The report noted Aboriginal and Torres Strait Islander children were over-represented, with 15 per cent of remanded children identifying as such.
Children whose cases were finalised in rural or regional courts were also nearly four times more likely to identify as Aboriginal and Torres Strait Islander than children whose cases were finalised in Greater Melbourne.
The report noted that was especially prominent in the Loddon Mallee region, which covers Bendigo.
"The over-representation of Aboriginal and Torres Strait Islander young people on remand is particularly concerning and reflects a broader over-representation of Aboriginal young people in the youth justice and child protection systems," Mr Rose said.
"More culturally appropriate supports and specialist services for Aboriginal young people and their families are needed, and must be developed in close consultation with local Aboriginal communities."
The Sentencing Advisory Council report recommended a number of changes to reduce the risk of certain children experiencing remand.
Those recommendations included a 24-hour bail system specifically for children and expanding the specialised Children's Court to rural and regional areas.
Mr Rose supported the recommendations and noted more investment in therapeutic programs and community supports was also needed.

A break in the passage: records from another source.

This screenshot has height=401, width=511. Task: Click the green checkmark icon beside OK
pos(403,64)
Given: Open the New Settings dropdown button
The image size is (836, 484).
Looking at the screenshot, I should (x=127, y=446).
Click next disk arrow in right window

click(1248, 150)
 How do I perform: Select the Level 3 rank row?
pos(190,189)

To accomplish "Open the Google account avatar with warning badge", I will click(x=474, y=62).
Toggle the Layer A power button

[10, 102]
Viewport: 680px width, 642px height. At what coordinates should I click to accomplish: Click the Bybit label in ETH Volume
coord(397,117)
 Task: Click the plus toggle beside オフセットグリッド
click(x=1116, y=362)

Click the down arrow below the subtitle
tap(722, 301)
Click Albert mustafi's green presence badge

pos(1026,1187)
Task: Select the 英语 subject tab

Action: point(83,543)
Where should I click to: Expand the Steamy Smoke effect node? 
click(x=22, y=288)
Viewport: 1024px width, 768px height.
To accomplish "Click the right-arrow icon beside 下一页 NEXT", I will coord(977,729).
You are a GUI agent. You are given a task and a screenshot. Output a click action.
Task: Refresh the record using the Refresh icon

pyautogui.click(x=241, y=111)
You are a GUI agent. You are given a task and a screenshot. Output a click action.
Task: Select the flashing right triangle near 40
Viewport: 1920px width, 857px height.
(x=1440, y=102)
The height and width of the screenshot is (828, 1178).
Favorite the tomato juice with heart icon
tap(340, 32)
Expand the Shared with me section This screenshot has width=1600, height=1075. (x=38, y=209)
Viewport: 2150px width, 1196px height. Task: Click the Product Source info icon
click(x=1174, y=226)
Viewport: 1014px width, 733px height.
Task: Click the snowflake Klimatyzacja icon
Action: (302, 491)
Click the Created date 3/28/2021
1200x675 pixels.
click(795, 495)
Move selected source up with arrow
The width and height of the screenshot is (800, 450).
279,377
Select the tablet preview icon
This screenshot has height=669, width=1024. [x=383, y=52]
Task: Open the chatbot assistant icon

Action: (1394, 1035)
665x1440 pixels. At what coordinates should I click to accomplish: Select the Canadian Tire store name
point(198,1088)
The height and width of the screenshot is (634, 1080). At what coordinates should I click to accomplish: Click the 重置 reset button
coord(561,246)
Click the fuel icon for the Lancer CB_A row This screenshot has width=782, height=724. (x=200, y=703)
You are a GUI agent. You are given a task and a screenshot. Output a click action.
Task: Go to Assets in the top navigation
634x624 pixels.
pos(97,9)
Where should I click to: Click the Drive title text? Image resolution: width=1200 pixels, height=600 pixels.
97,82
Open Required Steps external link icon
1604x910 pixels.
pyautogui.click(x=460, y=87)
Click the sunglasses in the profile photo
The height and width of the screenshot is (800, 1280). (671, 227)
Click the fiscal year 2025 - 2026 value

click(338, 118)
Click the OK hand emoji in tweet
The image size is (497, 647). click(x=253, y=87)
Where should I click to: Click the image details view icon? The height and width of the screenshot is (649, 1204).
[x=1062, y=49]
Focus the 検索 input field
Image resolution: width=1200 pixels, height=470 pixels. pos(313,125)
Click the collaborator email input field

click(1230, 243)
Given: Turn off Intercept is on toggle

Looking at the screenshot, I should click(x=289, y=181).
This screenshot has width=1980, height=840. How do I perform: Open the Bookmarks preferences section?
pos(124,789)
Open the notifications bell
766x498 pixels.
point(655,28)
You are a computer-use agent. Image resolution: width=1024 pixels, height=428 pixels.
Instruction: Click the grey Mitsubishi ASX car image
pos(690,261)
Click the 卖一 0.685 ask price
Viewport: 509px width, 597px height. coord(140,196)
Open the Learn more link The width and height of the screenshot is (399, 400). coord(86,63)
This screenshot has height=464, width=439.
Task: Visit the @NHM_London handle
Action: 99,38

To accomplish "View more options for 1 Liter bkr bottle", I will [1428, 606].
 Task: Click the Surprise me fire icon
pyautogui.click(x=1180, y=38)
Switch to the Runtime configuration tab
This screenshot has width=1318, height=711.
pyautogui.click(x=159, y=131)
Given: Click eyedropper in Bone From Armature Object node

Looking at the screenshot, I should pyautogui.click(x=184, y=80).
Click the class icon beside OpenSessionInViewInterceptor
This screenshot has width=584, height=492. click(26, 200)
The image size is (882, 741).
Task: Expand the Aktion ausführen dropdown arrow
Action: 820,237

"In regional areas, where courts may only sit once a week, young people can experience delays in their matters being heard, which can cause significant additional stress and anxiety," he said. "During COVID-19, long adjournment periods have exacerbated these delays.
"Having the Children's Court and Koori Children's Court sit more regularly in regional areas would help to reduce the stress and anxiety experienced by young people in their interactions with the justice system and contribute to better justice outcomes."